Appellants brought this action in June 1998. Respondent successfully moved for summary judgment, arguing that the ten-year statute of limitation pursuant to Minn. Stat. § 541.051(1)(a) precluded the action. Appellants challenge that judgment.[1]


The applicability and construction of statutes of limitations are questions of law which this court reviews de novo. Benigni v. County of St. Louis, 585 N.W.2d 51, 54 (Minn. 1998). Minn. Stat. § 541.051, subd. 1 (1996), provides:

[N]o action by any person in contract, tort or otherwise to recover damages for any injury to property, real or personal, or for bodily injury or wrongful death, arising out of the defective and unsafe condition of an improvement to real property, * * * shall be brought against any person performing or furnishing the design, planning, supervision, materials or observation of construction or construction of the improvement to real property or against the owner of the real property more than two years after discovery of the injury * * * nor, in any event shall such a cause of action accrue more than ten years after substantial completion of the construction.

The supreme court has determined that storm sewers are improvements to real property within the meaning of the statute.

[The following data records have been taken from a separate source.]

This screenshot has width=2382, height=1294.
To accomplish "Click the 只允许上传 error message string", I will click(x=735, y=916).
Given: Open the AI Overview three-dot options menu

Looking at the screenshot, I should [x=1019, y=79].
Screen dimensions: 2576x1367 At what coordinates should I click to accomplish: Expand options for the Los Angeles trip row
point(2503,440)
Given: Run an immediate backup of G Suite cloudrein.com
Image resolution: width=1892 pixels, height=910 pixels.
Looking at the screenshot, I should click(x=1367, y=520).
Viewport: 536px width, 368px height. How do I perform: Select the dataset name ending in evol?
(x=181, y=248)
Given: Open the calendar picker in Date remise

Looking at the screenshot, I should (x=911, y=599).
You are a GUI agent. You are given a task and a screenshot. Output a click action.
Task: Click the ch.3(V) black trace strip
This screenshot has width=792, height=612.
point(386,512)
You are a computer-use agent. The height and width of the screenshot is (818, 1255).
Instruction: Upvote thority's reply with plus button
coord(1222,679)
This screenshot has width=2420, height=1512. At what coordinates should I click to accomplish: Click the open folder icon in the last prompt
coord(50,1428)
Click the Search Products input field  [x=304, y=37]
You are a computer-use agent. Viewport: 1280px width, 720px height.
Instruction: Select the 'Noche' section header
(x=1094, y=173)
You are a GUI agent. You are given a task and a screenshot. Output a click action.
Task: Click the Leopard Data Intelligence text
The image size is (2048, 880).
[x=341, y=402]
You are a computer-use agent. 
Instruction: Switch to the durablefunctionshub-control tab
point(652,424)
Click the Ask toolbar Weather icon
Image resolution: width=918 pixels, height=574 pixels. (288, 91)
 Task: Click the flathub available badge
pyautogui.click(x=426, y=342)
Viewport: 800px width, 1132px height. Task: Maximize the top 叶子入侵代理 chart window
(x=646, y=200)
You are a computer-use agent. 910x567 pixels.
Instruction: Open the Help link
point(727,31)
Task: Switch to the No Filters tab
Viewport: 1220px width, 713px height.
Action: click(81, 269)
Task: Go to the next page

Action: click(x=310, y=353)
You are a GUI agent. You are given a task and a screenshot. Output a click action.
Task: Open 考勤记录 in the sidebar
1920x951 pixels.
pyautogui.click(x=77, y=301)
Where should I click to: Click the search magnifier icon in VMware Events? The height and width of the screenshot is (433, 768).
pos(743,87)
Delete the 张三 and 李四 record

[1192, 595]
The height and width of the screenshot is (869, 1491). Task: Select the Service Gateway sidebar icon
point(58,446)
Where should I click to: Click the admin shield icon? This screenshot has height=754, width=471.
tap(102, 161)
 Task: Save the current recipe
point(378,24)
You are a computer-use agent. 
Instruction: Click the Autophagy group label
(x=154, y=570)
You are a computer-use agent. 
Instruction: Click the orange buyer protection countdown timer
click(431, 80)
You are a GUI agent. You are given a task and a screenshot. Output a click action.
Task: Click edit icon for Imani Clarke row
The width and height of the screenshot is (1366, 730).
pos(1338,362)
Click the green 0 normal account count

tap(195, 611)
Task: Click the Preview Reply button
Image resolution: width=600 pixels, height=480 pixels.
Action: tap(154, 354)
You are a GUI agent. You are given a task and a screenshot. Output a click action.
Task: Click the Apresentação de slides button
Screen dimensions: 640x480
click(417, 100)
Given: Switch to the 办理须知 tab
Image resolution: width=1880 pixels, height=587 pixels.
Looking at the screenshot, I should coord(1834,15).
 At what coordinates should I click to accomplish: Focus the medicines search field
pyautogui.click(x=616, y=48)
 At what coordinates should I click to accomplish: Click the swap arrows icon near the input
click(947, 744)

See, e.g., Capitol Supply Co. v. City of St. Paul, 316 N.W.2d 554 (Minn. 1982).

With regard to the second possible cause of action, negligent design and construction of the storm sewer system, Minn. Stat. § 541.051, subd. 1 (1978), contains the applicable statutory time period and an action to recover damages for injury to the plaintiff’s property must be brought within 2 years after the discovery of such damages, but in any event, not later than 10 years after the completion of construction of the storm sewer system.

Capitol Supply, 316 N.W.2d at 555.

Appellants contend that this is really an action for damages resulting from negligent maintenance, to which the statute does not apply. But the evidence shows that at the time of appellants’ injury, the system was functioning exactly as it had been designed to function; it was not negligently maintained. Arlen Rud, the person in charge of respondent’s maintenance department, testified in his deposition that he had checked the manhole in front of appellants’ home at the time of the June 1996 deluge and he observed that the sewage backup was not caused by a sewer blockage. He also testified that the pumps at the lift station were working the way they had been designed to work at the time of the storm.

Appellants also contend that respondent’s failure to enforce more rigorously its 1985 ordinance prohibiting property owners from connecting sump pumps and other storm water drains to the sanitary sewer system was "maintenance" within the meaning of Minn. Stat. § 541.051(c) (1996) (statute of limitations does not apply to "actions for damages resulting from negligence in the maintenance * * * of the real property improvement * * *"). But the sewer system was designed and constructed in the 1970’s. Maintaining it in its original operating condition was independent of enforcing an ordinance enacted long after it was constructed. See Jindra v. City of St. Anthony, 533 N.W.2d 641, 645 (Minn. App. 1995) (statute providing strict liability for damages resulting from the discharge of hazardous waste did not apply to the discharge of raw sewage resulting from the negligent maintenance of sewer pipes.)

We agree with the district court that appellants’ action is barred by the statute of limitations.


[1] Respondent also argued statutory immunity and Act of God. The district court did not rule on either argument, so neither is before this court. See Thiele v. Stich, 425 N.W.2d 580, 582 (Minn. 1988).